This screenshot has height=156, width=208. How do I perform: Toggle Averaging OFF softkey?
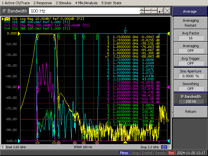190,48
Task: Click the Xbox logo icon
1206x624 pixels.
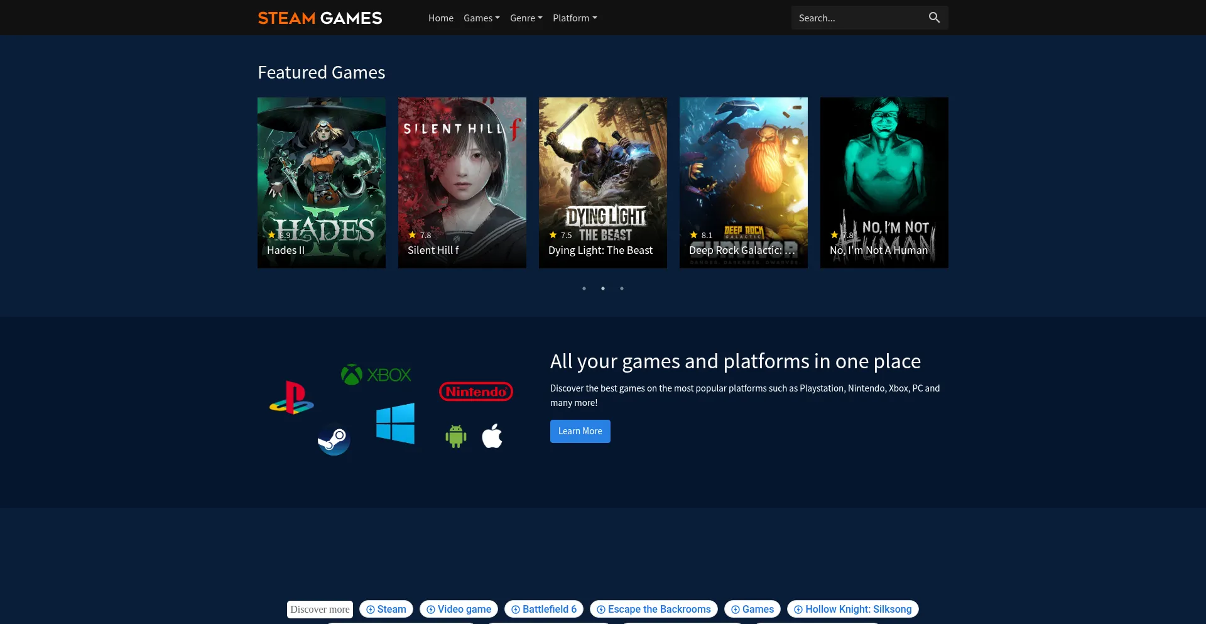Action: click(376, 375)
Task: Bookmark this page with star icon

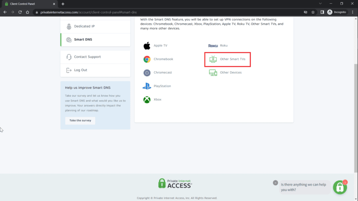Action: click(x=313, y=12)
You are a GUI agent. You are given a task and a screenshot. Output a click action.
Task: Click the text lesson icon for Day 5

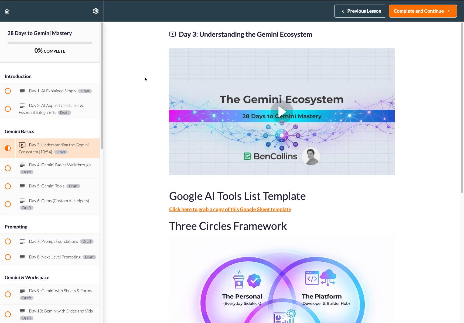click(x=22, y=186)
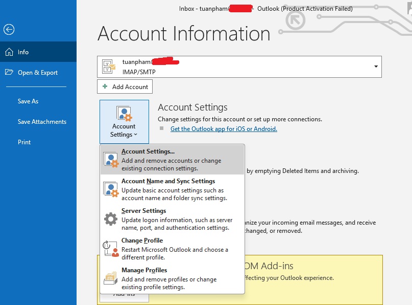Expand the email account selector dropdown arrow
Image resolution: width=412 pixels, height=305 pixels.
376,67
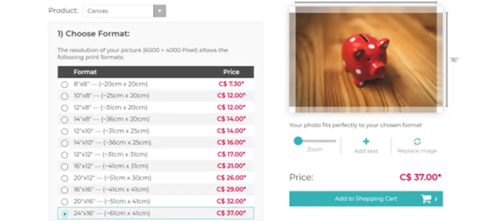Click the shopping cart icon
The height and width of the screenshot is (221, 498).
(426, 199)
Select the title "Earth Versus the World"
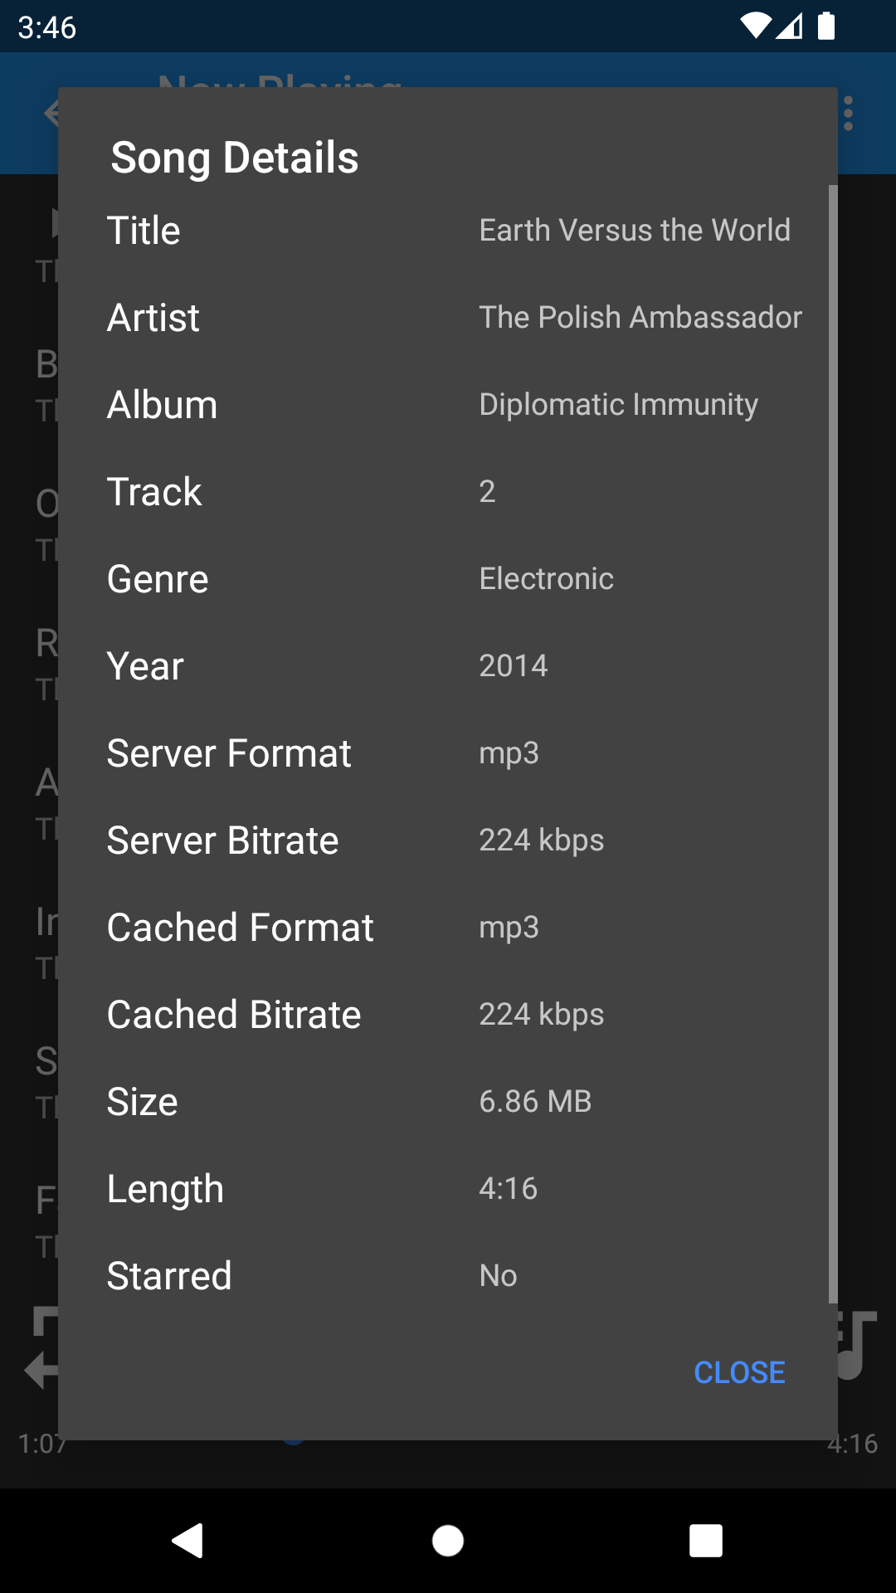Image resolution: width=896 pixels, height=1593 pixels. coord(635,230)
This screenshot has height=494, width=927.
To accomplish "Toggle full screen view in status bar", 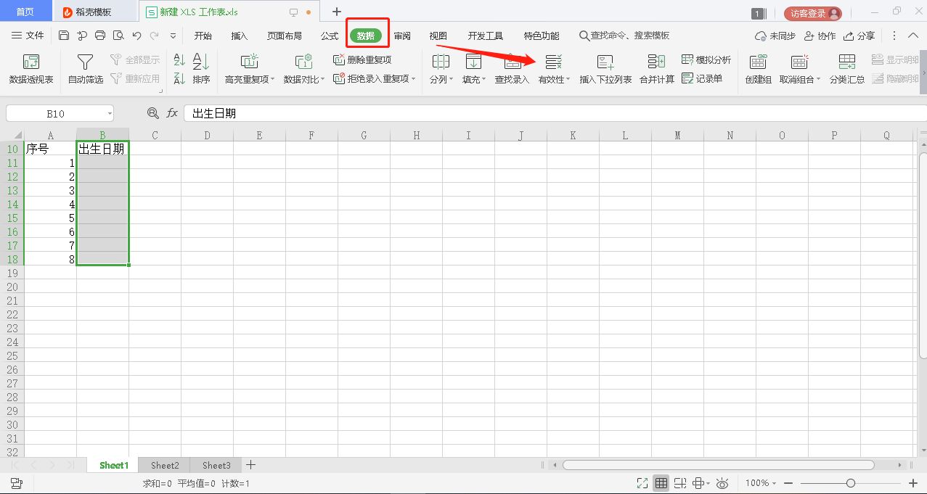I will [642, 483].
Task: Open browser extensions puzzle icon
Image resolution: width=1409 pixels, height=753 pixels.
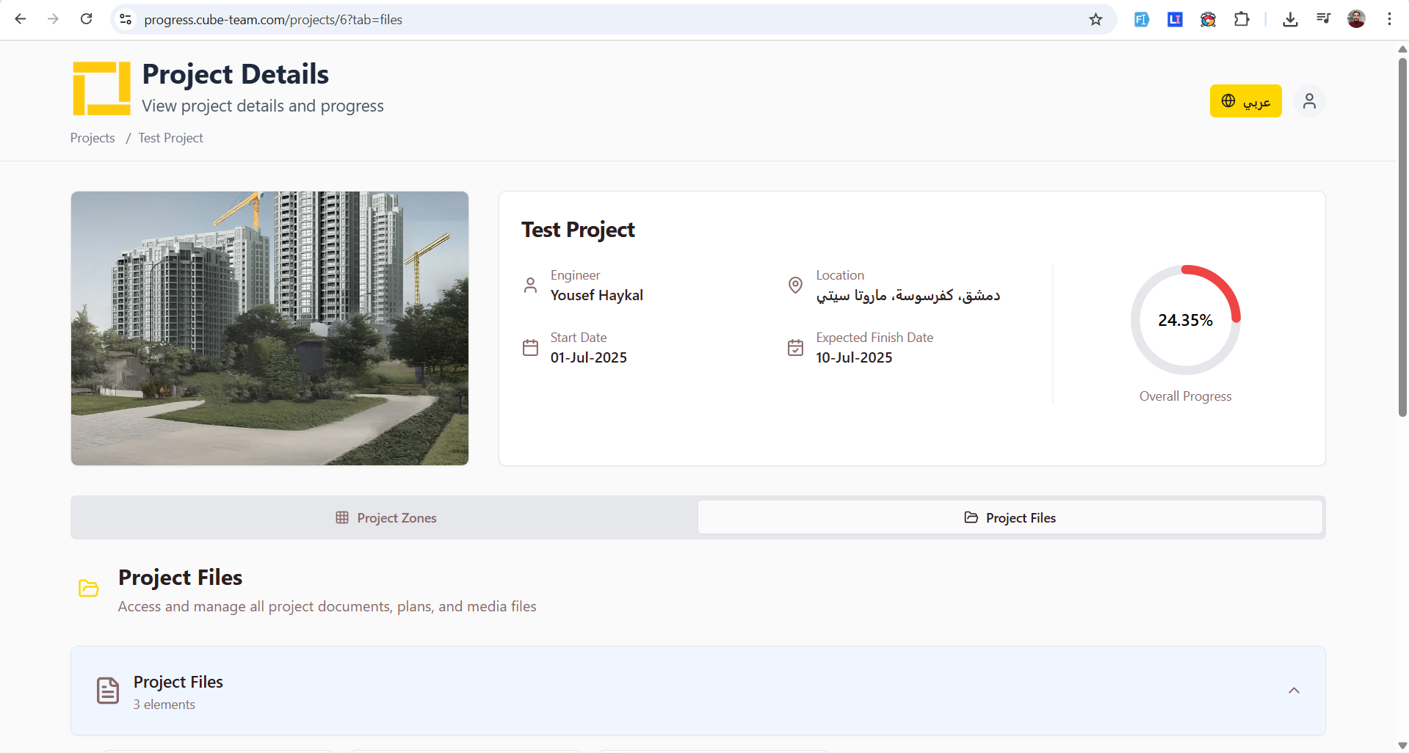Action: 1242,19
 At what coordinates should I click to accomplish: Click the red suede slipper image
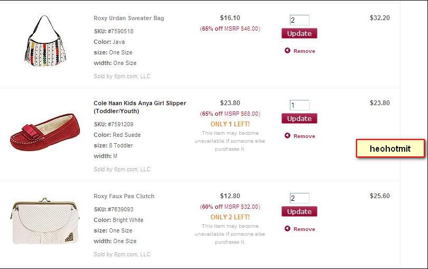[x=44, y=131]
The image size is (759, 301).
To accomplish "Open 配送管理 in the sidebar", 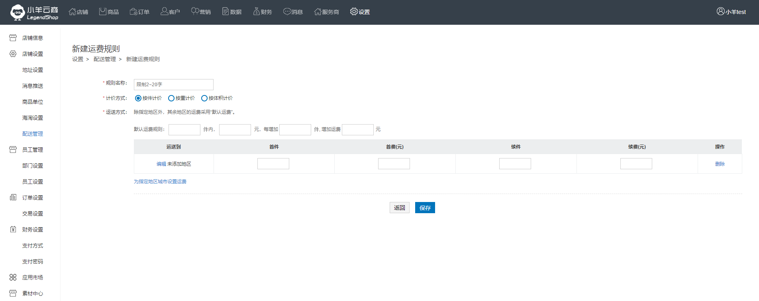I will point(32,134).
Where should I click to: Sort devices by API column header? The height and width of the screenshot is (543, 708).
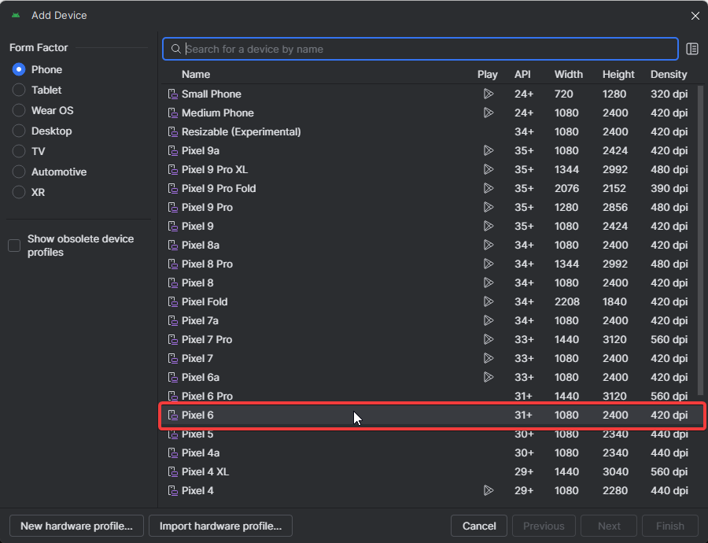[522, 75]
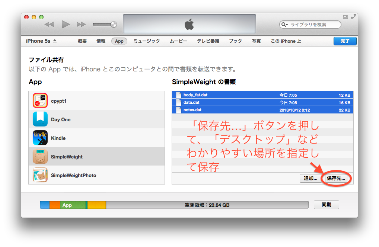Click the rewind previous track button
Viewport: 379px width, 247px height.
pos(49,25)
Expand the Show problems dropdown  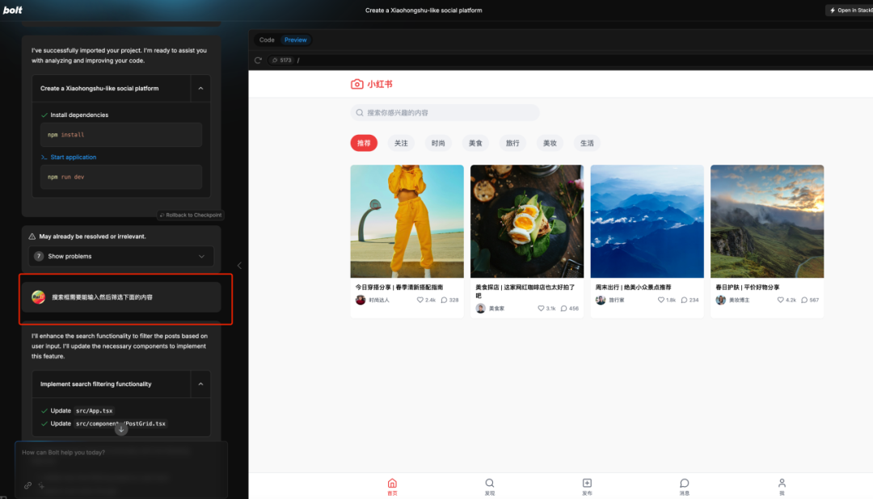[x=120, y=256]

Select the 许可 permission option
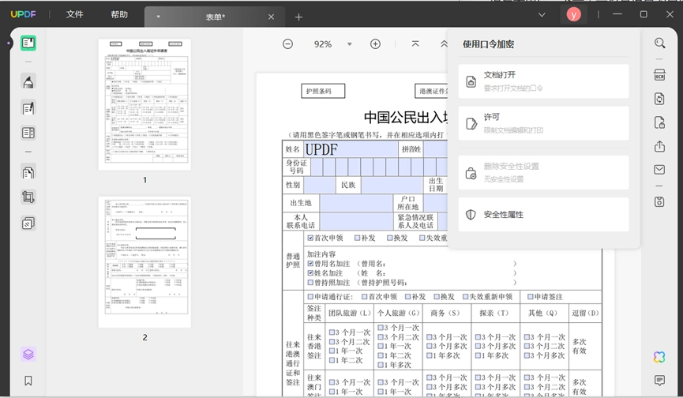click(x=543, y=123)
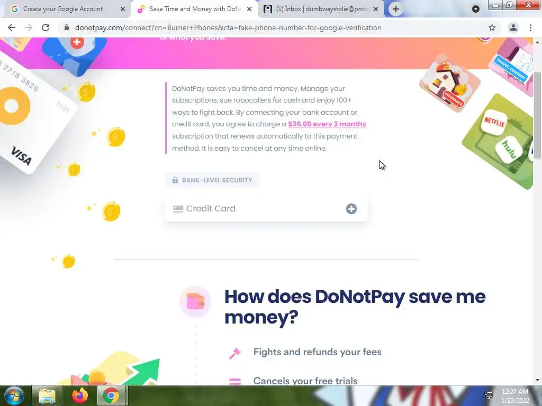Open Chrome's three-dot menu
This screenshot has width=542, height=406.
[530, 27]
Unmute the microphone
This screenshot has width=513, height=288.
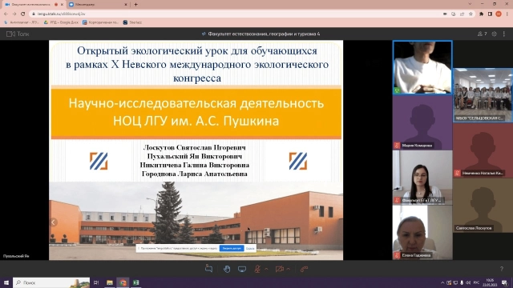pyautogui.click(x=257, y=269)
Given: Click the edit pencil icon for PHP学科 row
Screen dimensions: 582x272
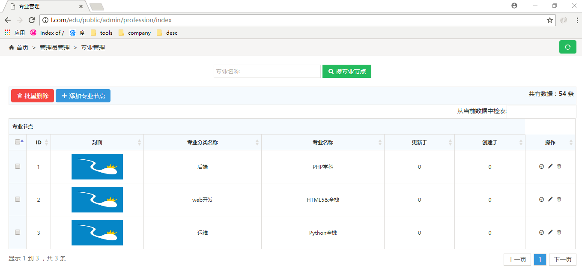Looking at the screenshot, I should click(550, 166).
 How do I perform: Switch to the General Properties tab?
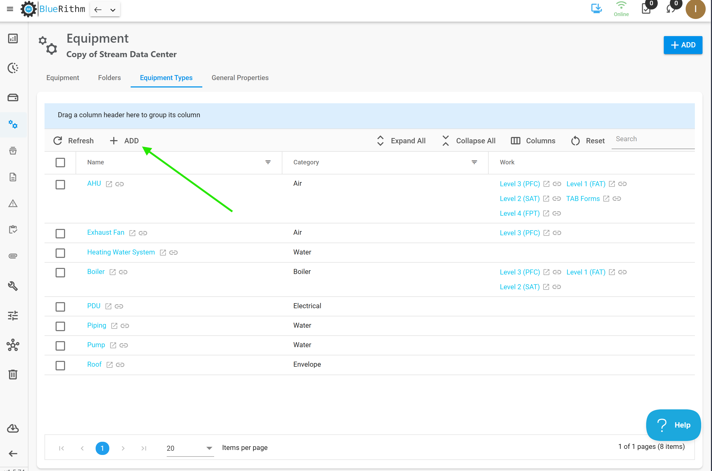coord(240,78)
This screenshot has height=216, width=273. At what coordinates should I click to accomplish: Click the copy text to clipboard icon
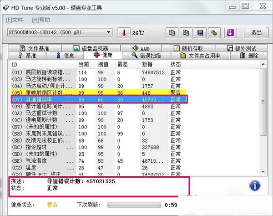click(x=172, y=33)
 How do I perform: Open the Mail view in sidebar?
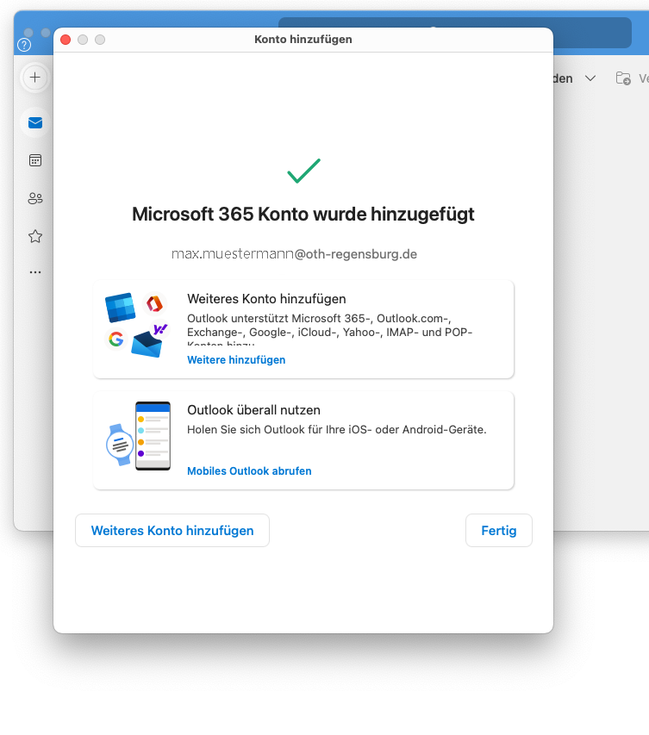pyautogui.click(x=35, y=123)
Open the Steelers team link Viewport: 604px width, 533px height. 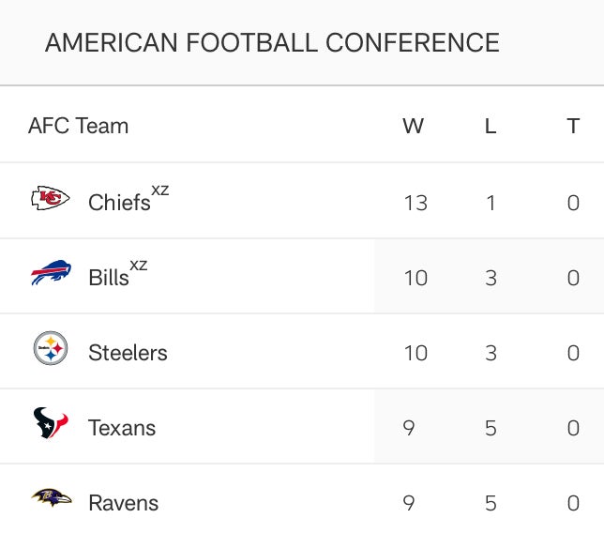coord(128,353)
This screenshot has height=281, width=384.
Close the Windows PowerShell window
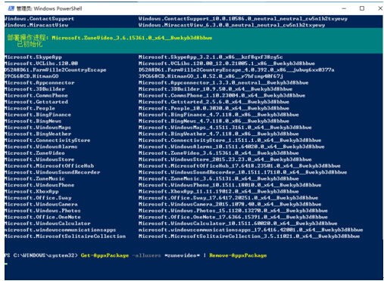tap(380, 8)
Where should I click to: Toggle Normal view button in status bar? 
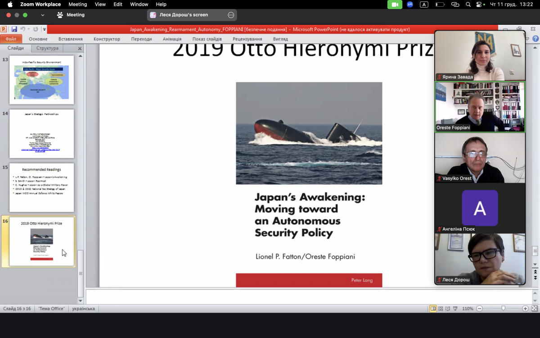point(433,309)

+++

» **TASK GOAL**:
Look above for the line with "Task: Click the Xbox logo icon"; quote it and every line after it, stopping after the line with "You are a GUI", exactly, with nothing added and without pictures.

» **ANSWER**:
Task: Click the Xbox logo icon
1206x624 pixels.
Action: click(376, 375)
Task: Bookmark this page with star icon

Action: click(x=313, y=12)
You are a GUI agent. You are given a task and a screenshot. Output a click action.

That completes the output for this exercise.